> [PROBLEM TO SOLVE]:
Nothing but the lines from the top of the records through the line with "The image size is (980, 437)." should be returned, exactly, and without pictures.

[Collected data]

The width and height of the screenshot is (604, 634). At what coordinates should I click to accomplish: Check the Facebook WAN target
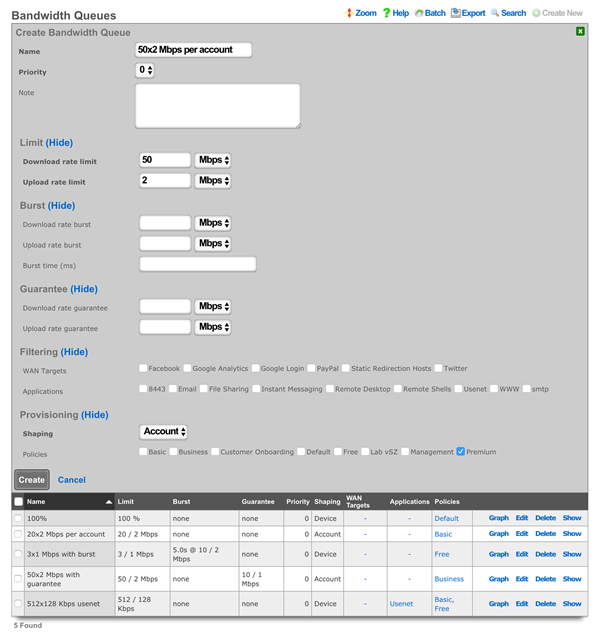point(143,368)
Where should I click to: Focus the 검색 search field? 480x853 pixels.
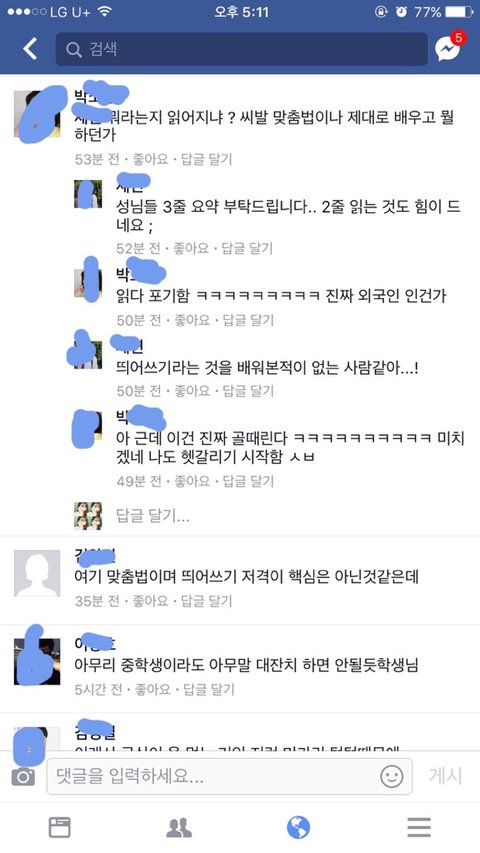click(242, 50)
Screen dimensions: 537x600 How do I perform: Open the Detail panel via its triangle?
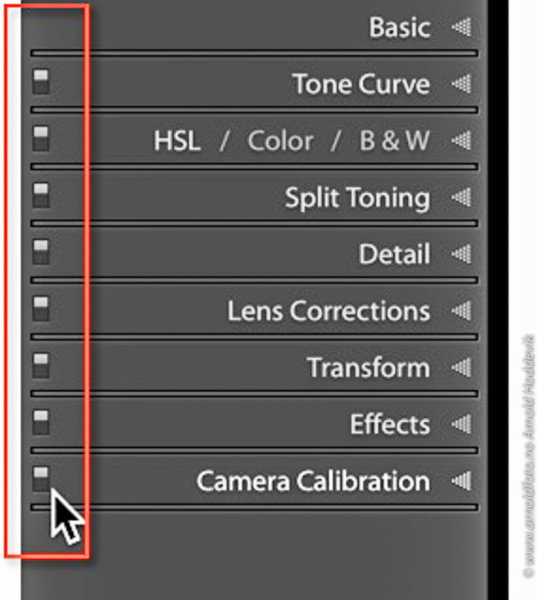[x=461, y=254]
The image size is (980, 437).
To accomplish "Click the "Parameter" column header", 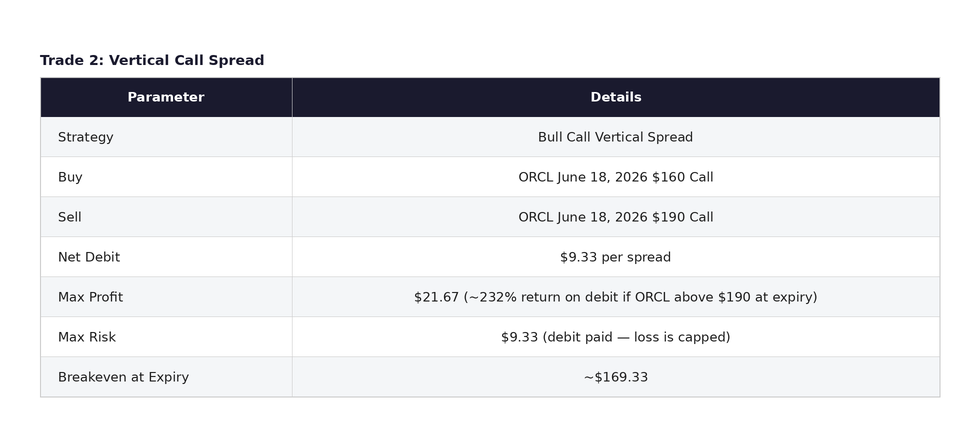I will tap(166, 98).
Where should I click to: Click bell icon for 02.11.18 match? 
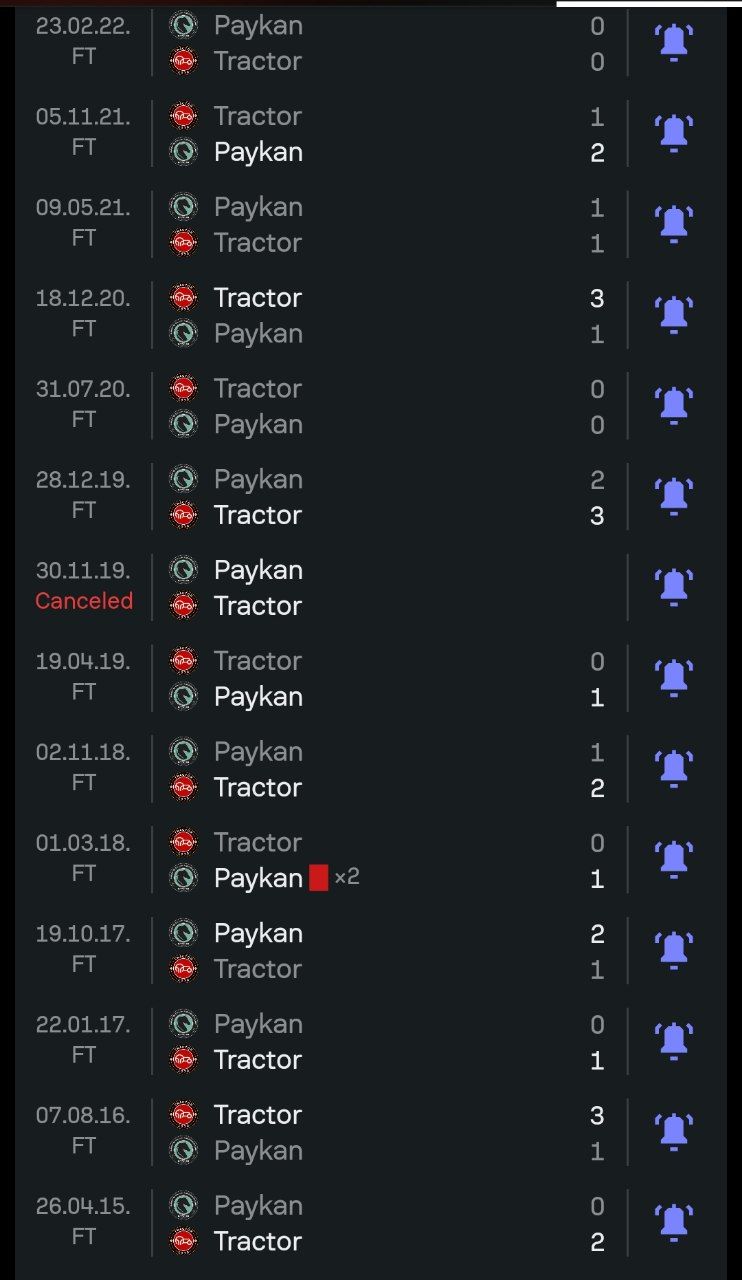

> [FINISHED TASK]:
The width and height of the screenshot is (604, 634). At what coordinates should I click to accomplish: Check the Facebook WAN target
point(143,368)
Where should I click to: Focus the 검색 search field? 480x853 pixels.
click(242, 50)
Screen dimensions: 537x600 How do I perform: Open the Detail panel via its triangle?
[x=461, y=254]
The image size is (980, 437).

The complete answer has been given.